**Given task:** Write out every line of the items below exactly, leaving out the pictures.

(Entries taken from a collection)
○ ○ ○ ○ ○ ○ ○

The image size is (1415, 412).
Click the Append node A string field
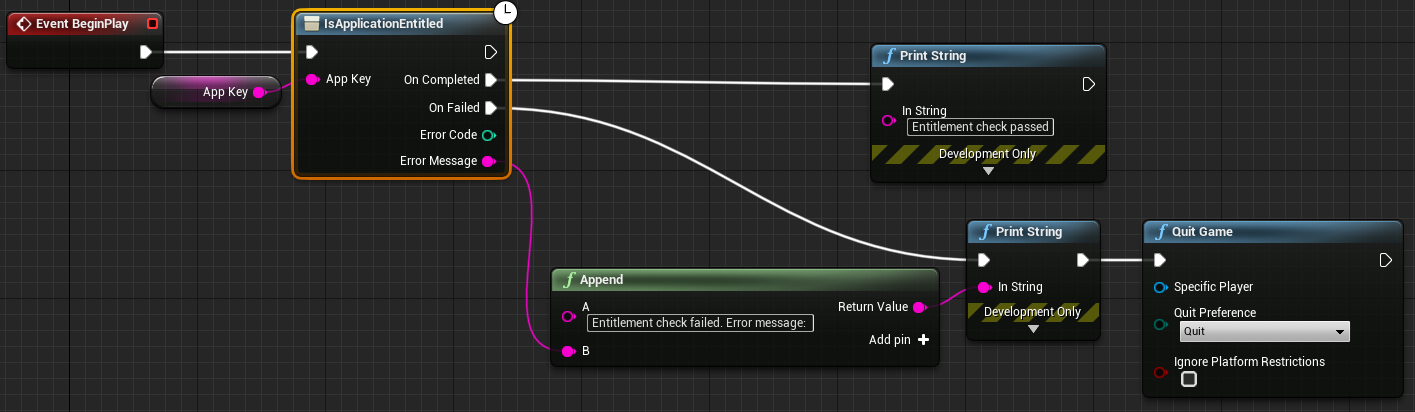click(700, 323)
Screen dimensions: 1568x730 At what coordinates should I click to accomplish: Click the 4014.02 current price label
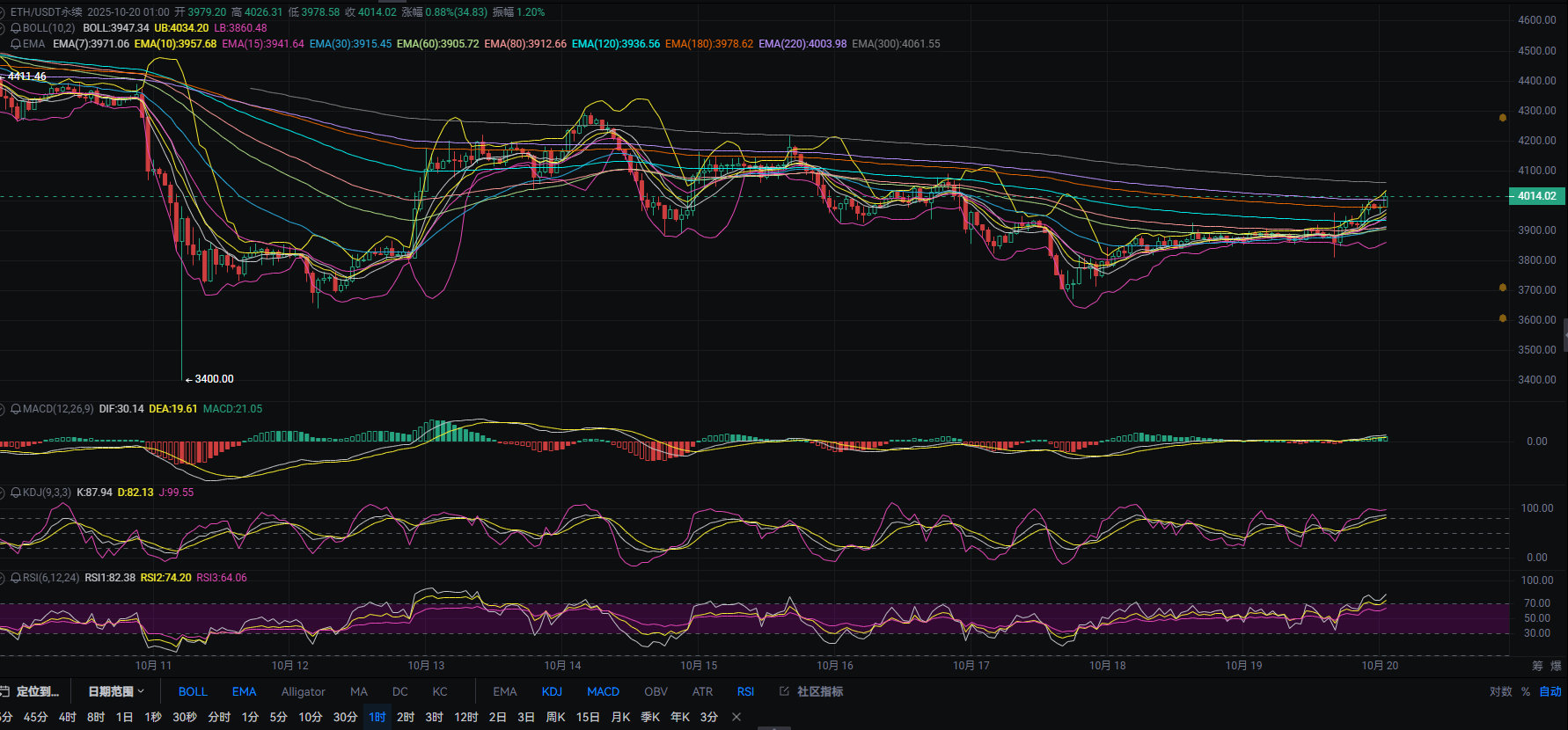point(1536,196)
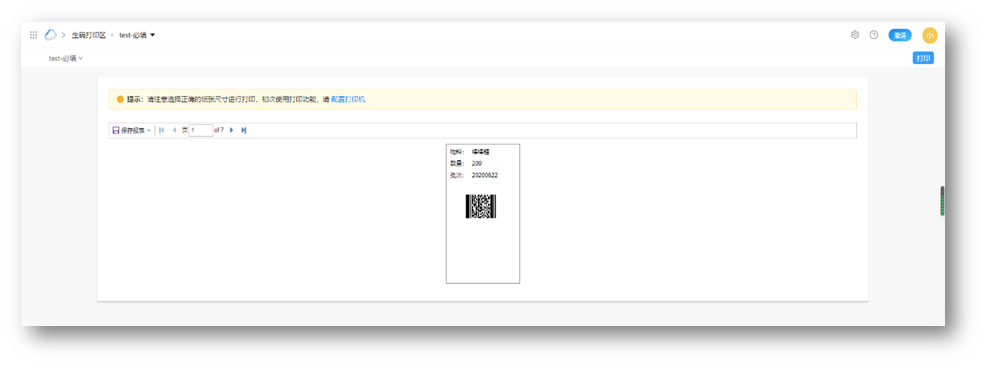Click the orange warning tip icon
The height and width of the screenshot is (368, 987).
(120, 99)
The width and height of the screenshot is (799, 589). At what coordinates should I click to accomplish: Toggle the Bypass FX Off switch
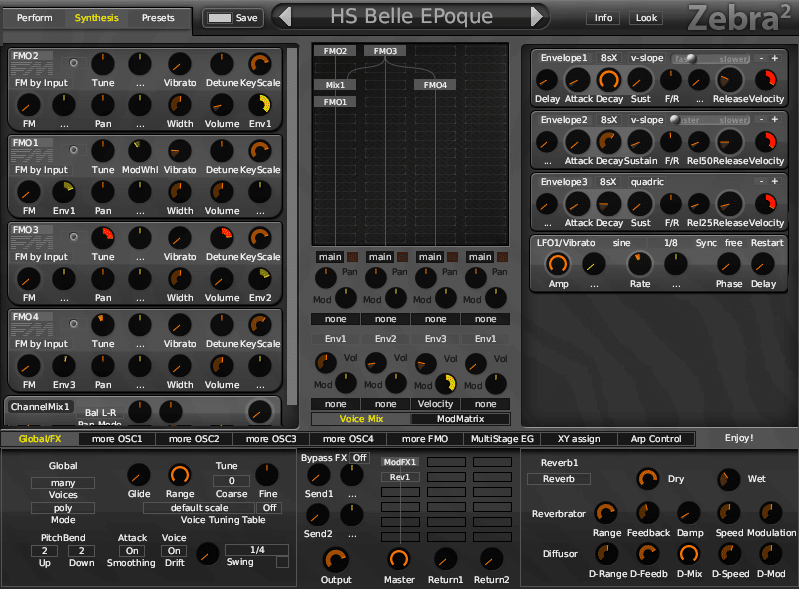pyautogui.click(x=360, y=458)
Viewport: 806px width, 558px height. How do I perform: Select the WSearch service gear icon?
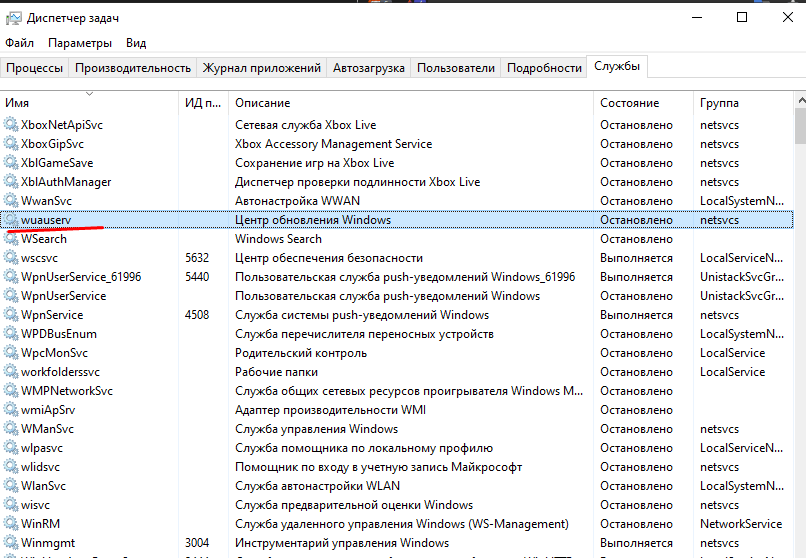[11, 239]
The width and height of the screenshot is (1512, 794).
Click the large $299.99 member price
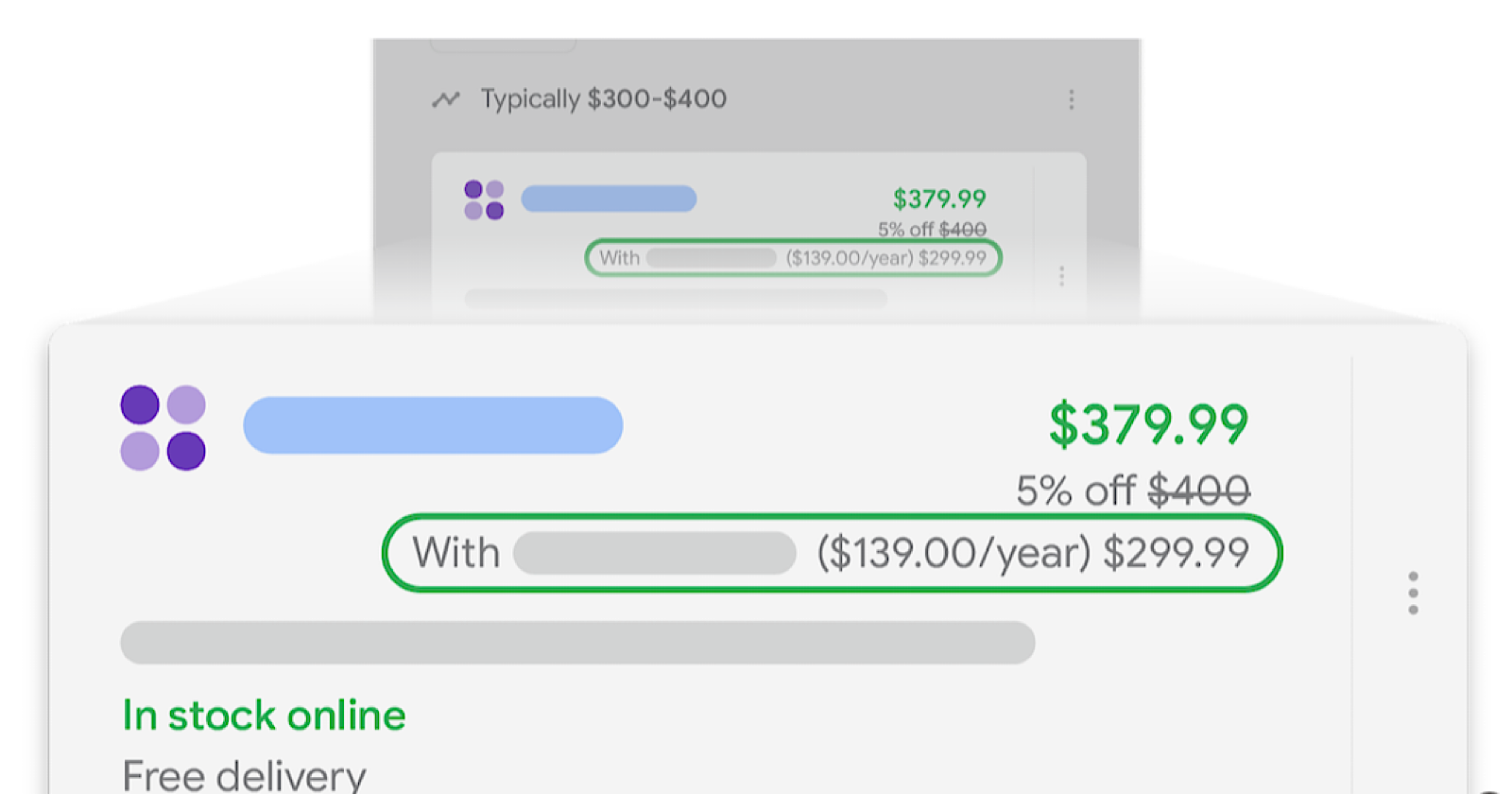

○ ○ ○ ○ ○ ○ ○

**Answer to the task:**
The image size is (1415, 412).
Click the Append node A string field
click(700, 323)
Screen dimensions: 1568x730 At what coordinates should I click to accomplish: Click the 4014.02 current price label
point(1536,196)
Click the orange warning tip icon
The height and width of the screenshot is (368, 987).
(120, 99)
The width and height of the screenshot is (799, 589). At what coordinates should I click to accomplish: Toggle the Bypass FX Off switch
pyautogui.click(x=360, y=458)
Viewport: 806px width, 558px height. How do I perform: Select the WSearch service gear icon?
[11, 239]
The width and height of the screenshot is (1512, 794).
Click the large $299.99 member price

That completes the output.